Defining an Ordinal type whose enumerated subtypes are not ordinal
Multi tool use
Clash Royale CLAN TAG#URR8PPPDefining an Ordinal type whose enumerated subtypes are not ordinal
I'm running into issues defining ordinal types whose values may or may not be ordinal.
Basically I have two types, an OrderedType and an UnorderedType
OrderedType
UnorderedType
data OrderedType = One | Two | Three deriving (Eq, Ord, Show)
data UnorderedType = Red | Blue | Green deriving (Eq, Show)
I have a type whose value constructors take either as an argument:
data WrapperType = WrappedOne OrderedType
| WrappedTwo UnorderedType deriving (Eq, Ord, Show)
Basically, what I want to be able to do is have WrapperTypes be ordered without
having to implement a compare function for WrappedOne and WrappedTwo.
WrapperType
compare
WrappedOne
WrappedTwo
When I try to compile the above I get the following error:
• No instance for (Ord UnorderedType)
arising from the first field of ‘WrappedTwo’ (type ‘UnorderedType’)
Possible fix:
use a standalone 'deriving instance' declaration,
so you can specify the instance context yourself
• When deriving the instance for (Ord WrappedType)

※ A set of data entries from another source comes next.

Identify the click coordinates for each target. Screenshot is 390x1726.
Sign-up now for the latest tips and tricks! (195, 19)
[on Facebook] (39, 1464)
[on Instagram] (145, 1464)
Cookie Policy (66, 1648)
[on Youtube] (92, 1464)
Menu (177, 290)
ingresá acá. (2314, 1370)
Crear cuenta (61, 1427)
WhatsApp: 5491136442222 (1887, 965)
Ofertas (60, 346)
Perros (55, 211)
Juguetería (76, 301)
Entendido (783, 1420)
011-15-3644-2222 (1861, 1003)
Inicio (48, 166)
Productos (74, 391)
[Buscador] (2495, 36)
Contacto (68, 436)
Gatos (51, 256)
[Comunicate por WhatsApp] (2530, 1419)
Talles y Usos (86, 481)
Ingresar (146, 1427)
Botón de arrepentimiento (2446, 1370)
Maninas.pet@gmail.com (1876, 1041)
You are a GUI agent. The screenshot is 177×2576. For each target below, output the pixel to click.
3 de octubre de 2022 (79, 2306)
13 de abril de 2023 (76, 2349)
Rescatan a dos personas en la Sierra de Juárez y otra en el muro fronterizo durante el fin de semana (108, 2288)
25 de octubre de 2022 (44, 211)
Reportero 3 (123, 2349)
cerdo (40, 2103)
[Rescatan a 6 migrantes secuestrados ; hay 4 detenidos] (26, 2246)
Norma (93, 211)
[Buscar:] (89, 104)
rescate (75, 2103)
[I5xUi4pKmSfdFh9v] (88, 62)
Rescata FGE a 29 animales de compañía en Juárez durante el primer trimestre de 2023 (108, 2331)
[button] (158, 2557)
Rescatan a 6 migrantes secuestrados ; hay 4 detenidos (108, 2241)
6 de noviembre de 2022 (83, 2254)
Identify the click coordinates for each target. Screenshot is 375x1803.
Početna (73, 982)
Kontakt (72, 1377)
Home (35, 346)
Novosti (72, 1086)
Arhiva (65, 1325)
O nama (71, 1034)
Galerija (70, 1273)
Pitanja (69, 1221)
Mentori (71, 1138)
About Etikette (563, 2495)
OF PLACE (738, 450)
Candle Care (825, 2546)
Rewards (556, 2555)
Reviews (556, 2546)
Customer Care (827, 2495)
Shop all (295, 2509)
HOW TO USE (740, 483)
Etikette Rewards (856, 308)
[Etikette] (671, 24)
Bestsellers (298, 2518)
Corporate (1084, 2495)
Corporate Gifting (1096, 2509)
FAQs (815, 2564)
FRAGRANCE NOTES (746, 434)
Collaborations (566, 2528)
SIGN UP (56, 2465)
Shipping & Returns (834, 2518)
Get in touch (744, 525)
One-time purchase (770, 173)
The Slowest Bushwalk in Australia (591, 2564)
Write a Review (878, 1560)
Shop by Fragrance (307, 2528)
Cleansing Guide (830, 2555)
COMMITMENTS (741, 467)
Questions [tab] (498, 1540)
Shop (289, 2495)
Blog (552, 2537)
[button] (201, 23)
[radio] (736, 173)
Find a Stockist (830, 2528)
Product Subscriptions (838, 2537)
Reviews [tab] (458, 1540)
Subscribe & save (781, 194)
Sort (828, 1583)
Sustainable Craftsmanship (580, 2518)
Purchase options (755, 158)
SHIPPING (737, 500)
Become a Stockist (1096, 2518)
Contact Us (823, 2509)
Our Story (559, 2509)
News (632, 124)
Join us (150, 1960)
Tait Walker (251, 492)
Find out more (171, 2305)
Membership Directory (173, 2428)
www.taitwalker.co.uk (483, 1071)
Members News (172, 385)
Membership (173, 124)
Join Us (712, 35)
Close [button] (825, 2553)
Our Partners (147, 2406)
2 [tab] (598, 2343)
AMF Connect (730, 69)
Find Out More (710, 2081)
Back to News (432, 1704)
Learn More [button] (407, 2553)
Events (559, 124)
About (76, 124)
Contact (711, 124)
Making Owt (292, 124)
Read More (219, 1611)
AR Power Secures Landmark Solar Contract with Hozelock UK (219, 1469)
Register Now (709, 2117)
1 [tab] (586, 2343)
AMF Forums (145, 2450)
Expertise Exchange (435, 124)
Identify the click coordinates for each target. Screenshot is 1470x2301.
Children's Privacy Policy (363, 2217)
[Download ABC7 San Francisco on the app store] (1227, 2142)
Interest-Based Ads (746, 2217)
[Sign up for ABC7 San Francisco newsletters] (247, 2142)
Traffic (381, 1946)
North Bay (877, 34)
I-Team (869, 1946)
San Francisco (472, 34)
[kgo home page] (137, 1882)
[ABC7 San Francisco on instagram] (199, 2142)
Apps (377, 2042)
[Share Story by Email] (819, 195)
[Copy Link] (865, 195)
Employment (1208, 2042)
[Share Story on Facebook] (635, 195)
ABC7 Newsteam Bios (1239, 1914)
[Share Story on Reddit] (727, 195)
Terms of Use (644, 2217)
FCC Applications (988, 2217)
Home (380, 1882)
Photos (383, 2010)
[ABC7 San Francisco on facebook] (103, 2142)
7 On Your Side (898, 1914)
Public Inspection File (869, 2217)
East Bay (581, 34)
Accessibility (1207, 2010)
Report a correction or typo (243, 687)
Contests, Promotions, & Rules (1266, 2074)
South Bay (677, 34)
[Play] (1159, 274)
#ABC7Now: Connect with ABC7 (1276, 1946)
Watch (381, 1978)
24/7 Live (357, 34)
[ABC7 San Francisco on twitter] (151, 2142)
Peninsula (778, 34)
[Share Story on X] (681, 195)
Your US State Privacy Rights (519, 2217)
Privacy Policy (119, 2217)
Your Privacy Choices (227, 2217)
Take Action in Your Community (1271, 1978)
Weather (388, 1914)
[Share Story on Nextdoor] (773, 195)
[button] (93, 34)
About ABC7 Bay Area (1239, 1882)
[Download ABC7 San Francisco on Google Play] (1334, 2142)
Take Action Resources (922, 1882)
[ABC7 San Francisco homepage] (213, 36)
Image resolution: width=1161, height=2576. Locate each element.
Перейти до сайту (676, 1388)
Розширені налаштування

Which makes sense, because the stock derived Ord instance of WrappedType will try
to compare all values of WrappedTwo.
Ord
WrappedType
WrappedTwo
In a nutshell, what I want to be able to do is this:
WrappedOne _ < WrappedTwo _ -- True
But without writing an Ord instance for each type.
Ord
How do I do this?
compare (WrappedTwo Red) (WrappedTwo Green)
i suppose it should be
EQ– dopatraman
18 mins ago
EQ
I think you should use something other than
Ord. Although it is not technically a law, I (and many others) think that x == y should imply f x == f y for all f, a law which your proposed instance would surely break. If you keep the derived Eq instance, your proposal would also violate my expectation that x == y iff compare x y == EQ.– Daniel Wagner
17 mins ago
Ord
x == y
f x == f y
f
Eq
x == y
compare x y == EQ
How?
Red == Red and WrappedTwo Red == WrappedTwo Red. Same is true for One == One and WrappedOne One == WrappedOne One– dopatraman
16 mins ago
Red == Red
WrappedTwo Red == WrappedTwo Red
One == One
WrappedOne One == WrappedOne One
You're right: my original comment was not precise. I've updated it.
– Daniel Wagner
15 mins ago
1 Answer
1
I suggest that you don't do this, for the reasons I discussed in the comments: your Ord instance and Eq instance should agree, and your Eq instance should only equate things that behave the same. Instead, have a view of your data which only has the information you care to compare. So:
Ord
Eq
Eq
data Constructor = Lower | Higher deriving (Eq, Ord, Read, Show)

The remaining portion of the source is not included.